§ Passage
━━━
Postby michiru7422 » Mon Oct 28, 2013 12:56 am

What words we use to refer to the system has to do with the context of whether it's okay to be known individually (we) or as a system (I). Because our system is not "out", it's usually a much more deliberate choice to use "we" and tends to refer to more collective and collaborative answers. When individual alters express their opinions, they always use "I". Referring to other alters is like "another part of me" or "someone else/he/she/they" or "I", depending on the context.

Mostly though, for our system, it depends a lot on how the person who is speaking defines the inclusiveness rather than the words. If it's supposed to pertain to everyone, the person speaking tends to get in trouble, but if it's okay to disagree, mostly it's okay. Our solution for that has been to come up with system-approved answers that most of us can live with and that speak for the system as a whole rather than individual alters saying something about the system or making individual decisions that everyone else has to live with (for continuity/not being "out" reasons).

Sometimes people vehemently disagree with system-approved answers, and in those cases, we usually try to negotiate a (more middle-of-the-road) course of action that the system as a whole can live with. But we also usually end up saying to the person who pushed for the more extreme action, "You have to deal with the consequences."

I hope that you were able to understand and that this was helpful... This question really made us think!
━━━
§ Material supplied
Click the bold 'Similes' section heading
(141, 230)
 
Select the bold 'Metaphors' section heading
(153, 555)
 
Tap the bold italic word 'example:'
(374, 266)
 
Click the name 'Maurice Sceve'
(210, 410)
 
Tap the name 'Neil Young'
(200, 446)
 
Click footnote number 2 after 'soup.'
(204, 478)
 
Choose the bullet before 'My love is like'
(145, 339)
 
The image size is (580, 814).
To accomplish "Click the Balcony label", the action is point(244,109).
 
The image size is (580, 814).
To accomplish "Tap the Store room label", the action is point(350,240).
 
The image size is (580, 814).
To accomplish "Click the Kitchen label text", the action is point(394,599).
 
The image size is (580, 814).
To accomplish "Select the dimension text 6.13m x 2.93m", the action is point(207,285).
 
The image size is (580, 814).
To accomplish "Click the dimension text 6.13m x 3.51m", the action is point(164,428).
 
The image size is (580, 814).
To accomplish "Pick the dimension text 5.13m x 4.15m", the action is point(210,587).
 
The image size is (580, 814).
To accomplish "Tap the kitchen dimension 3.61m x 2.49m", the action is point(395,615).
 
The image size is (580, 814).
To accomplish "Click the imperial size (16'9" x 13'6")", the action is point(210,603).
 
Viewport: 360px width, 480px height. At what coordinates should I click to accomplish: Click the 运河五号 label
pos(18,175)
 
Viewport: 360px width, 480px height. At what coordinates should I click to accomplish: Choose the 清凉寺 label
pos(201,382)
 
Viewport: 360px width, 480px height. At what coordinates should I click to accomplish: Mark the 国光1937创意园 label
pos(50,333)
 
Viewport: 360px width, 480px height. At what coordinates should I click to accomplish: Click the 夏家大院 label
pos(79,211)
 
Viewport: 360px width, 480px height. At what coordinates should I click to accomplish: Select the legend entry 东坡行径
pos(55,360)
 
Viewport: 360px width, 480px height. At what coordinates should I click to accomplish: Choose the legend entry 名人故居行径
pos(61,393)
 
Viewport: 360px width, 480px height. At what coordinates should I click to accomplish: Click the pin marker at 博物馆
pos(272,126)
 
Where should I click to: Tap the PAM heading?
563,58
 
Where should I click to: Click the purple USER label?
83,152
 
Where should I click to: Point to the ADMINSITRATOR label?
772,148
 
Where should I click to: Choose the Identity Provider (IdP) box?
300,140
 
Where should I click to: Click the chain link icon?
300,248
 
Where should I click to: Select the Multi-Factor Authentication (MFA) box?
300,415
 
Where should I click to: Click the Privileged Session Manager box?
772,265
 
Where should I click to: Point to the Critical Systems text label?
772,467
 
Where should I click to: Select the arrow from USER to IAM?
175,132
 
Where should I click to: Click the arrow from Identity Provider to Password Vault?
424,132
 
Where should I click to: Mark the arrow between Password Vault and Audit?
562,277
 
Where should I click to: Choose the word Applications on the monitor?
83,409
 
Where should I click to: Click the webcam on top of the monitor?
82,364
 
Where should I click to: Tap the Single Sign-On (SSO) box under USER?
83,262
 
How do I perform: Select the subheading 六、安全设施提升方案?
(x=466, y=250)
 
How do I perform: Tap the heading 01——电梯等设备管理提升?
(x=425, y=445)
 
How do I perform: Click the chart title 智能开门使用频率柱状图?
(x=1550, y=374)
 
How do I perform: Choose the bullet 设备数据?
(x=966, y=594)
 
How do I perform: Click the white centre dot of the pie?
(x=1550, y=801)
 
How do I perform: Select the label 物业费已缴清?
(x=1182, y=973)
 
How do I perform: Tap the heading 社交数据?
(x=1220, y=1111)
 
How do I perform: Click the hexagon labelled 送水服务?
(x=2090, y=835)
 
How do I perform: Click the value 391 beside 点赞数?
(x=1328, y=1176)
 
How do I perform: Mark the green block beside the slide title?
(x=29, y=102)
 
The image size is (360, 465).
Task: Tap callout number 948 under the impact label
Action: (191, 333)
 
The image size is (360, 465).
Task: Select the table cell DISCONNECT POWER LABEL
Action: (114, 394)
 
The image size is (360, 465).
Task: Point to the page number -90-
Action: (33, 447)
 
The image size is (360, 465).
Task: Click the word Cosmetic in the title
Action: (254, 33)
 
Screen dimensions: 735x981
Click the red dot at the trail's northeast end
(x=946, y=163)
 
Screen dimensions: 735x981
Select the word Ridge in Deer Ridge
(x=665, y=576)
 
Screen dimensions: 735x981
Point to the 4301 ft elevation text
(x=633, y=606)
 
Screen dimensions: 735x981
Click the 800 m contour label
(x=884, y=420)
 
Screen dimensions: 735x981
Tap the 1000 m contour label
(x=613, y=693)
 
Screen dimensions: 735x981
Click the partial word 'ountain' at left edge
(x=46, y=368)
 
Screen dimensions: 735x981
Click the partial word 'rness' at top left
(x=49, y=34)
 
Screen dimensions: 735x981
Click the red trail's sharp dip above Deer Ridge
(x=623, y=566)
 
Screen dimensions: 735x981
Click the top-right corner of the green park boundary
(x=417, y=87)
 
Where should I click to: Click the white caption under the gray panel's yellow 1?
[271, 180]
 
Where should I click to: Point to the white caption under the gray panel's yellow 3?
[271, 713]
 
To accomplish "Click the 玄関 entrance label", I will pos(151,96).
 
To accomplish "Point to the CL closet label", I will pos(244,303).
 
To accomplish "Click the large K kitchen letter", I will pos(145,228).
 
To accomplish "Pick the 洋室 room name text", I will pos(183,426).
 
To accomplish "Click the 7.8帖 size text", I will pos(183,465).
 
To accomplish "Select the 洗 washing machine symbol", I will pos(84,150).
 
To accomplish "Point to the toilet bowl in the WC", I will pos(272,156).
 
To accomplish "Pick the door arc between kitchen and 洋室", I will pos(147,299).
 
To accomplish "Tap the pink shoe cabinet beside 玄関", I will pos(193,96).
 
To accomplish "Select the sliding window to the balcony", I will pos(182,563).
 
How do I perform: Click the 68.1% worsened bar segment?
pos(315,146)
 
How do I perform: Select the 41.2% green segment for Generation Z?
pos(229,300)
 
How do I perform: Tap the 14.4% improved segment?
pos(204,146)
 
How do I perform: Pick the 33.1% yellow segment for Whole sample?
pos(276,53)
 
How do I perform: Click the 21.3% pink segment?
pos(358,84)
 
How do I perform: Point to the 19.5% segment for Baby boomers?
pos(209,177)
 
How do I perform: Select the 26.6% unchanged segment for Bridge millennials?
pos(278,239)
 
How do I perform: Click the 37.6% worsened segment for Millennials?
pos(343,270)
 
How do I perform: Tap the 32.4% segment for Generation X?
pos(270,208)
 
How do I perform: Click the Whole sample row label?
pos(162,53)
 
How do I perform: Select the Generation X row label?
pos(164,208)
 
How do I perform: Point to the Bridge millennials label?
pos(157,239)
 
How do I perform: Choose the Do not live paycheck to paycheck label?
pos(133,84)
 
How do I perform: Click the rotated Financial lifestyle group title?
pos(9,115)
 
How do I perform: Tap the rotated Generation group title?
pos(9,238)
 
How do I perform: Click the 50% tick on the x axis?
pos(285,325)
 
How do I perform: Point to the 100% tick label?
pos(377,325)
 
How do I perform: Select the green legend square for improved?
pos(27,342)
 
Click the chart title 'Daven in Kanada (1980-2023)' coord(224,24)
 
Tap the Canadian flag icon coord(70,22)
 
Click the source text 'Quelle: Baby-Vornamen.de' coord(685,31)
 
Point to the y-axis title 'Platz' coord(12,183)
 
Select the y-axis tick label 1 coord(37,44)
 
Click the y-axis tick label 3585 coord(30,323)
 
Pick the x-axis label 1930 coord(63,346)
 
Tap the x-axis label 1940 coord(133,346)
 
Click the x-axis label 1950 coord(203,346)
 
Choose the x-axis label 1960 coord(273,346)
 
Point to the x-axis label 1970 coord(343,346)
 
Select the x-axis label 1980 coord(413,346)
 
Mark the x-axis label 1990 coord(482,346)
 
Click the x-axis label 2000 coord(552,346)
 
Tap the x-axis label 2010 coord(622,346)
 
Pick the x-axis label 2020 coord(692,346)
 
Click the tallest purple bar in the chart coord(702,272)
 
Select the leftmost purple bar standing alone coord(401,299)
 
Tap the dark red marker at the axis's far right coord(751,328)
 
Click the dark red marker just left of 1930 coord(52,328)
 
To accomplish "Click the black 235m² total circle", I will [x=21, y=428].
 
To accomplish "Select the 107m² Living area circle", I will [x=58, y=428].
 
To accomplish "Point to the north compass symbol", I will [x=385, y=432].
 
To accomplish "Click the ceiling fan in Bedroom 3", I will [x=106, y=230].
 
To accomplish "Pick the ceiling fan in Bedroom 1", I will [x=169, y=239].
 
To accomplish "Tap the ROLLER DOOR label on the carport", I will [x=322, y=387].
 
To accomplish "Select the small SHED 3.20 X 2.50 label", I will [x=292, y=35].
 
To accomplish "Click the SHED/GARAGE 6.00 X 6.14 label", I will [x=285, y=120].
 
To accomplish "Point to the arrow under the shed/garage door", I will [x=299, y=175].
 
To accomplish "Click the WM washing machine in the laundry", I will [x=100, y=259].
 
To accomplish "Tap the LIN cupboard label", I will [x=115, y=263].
━━━
§ Written task
Can you reproduce the forum post word for word, beginning at the words "Sometimes people vehemently" and stopping after "made us think!"?

§ The completed task
Sometimes people vehemently disagree with system-approved answers, and in those cases, we usually try to negotiate a (more middle-of-the-road) course of action that the system as a whole can live with. But we also usually end up saying to the person who pushed for the more extreme action, "You have to deal with the consequences."

I hope that you were able to understand and that this was helpful... This question really made us think!